### Written exercise
Swap "GUI agent" for "GUI assistant" throughout the listing lines running from the start of the listing through the line holding "tap(84, 321)", inclusive, and give those lines again with nothing else changed.

#### Supplied information

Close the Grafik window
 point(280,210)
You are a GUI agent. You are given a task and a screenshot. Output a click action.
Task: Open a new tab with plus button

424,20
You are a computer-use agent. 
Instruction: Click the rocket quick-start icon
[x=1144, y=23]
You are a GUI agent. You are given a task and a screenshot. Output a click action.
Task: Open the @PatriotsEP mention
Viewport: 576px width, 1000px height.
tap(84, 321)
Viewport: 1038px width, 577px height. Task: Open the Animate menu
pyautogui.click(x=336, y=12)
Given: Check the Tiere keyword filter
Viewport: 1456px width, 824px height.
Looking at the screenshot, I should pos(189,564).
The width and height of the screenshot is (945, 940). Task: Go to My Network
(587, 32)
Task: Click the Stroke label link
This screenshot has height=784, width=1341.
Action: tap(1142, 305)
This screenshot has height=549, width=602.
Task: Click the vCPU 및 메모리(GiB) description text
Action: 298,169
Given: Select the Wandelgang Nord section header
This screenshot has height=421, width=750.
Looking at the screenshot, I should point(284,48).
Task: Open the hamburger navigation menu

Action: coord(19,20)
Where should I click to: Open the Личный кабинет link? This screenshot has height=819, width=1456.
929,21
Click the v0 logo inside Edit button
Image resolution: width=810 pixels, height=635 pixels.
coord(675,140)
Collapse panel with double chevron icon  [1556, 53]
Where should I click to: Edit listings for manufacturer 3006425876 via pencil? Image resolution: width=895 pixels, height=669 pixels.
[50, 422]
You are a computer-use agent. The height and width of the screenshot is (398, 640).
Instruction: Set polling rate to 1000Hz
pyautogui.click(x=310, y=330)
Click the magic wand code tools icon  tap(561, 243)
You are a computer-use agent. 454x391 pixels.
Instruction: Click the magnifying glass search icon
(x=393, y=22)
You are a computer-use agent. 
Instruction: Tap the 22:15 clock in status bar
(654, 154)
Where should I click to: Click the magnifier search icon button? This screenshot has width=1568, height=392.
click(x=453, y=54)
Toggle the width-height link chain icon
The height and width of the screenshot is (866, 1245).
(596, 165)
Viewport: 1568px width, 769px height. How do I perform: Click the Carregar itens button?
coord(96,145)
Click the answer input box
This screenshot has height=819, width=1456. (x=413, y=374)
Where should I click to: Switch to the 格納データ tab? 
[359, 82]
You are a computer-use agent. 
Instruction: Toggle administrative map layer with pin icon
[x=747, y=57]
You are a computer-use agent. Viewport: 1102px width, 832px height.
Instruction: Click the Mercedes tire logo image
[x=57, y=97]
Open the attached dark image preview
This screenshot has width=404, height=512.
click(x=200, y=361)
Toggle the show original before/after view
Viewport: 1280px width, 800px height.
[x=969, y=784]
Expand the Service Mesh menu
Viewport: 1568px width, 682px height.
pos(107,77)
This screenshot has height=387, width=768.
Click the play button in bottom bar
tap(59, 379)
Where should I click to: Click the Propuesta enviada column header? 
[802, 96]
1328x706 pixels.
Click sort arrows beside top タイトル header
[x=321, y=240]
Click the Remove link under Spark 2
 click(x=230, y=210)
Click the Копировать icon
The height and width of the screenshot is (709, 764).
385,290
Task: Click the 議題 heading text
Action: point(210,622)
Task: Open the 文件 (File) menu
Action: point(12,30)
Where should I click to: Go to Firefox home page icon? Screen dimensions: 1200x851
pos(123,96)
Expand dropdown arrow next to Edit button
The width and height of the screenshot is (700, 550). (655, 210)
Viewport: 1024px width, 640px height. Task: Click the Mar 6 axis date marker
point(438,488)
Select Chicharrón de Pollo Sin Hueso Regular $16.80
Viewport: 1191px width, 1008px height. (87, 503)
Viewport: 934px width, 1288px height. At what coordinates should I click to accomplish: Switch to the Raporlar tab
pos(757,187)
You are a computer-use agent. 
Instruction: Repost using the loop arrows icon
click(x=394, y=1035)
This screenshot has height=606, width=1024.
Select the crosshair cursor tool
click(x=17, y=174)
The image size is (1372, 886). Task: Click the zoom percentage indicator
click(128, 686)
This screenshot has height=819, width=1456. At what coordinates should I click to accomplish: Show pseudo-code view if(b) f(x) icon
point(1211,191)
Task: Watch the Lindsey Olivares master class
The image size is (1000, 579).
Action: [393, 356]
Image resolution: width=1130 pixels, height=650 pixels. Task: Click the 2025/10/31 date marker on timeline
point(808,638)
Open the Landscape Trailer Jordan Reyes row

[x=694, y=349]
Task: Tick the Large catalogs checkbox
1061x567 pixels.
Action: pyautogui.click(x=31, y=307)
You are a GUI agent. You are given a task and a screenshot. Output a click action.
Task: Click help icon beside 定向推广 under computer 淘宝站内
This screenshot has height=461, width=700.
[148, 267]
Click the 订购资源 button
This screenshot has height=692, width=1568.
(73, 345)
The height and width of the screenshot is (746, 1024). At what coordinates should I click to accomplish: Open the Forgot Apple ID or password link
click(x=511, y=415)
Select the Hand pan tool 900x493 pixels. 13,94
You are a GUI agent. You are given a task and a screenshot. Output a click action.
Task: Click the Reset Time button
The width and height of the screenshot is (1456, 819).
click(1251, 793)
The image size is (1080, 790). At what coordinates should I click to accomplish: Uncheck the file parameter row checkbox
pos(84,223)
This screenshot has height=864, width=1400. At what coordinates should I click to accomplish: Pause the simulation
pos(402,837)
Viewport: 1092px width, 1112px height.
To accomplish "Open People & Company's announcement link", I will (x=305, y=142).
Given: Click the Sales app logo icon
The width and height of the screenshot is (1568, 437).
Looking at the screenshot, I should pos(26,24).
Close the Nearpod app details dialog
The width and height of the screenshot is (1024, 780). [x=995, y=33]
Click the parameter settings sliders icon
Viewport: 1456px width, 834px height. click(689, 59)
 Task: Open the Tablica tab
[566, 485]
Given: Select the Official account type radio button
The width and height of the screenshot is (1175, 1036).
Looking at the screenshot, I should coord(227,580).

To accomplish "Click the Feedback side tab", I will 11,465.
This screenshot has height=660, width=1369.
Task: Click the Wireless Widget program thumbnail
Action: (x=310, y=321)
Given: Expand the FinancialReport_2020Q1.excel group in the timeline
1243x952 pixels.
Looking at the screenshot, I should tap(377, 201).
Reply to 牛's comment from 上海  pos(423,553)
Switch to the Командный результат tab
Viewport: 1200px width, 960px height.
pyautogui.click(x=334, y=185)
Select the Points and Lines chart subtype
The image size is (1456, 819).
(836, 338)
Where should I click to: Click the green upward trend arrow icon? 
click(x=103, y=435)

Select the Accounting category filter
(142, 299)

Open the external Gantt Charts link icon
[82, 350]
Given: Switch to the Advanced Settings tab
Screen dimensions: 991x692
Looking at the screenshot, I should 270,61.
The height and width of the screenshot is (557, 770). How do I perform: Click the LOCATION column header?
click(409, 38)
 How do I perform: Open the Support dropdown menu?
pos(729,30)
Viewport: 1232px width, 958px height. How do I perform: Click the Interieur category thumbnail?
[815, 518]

########

### Result below
Close the Grafik window
 point(280,210)
You are a GUI assistant. You are given a task and a screenshot. Output a click action.
Task: Open a new tab with plus button

424,20
You are a computer-use agent. 
Instruction: Click the rocket quick-start icon
[x=1144, y=23]
You are a GUI assistant. You are given a task and a screenshot. Output a click action.
Task: Open the @PatriotsEP mention
Viewport: 576px width, 1000px height.
tap(84, 321)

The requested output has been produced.